GIVEN TASK:
Format the rows below as a Markdown table with two columns, No. for the row number and Text for the line itself. Skip any blank lines.
═════ TASK INPUTS
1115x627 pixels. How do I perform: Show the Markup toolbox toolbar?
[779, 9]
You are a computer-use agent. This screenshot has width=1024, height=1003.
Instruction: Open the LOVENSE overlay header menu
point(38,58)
══════════
WORKED SOLUTION:
| No. | Text |
|---|---|
| 1 | 1115x627 pixels. How do I perform: Show the Markup toolbox toolbar? |
| 2 | [779, 9] |
| 3 | You are a computer-use agent. This screenshot has width=1024, height=1003. |
| 4 | Instruction: Open the LOVENSE overlay header menu |
| 5 | point(38,58) |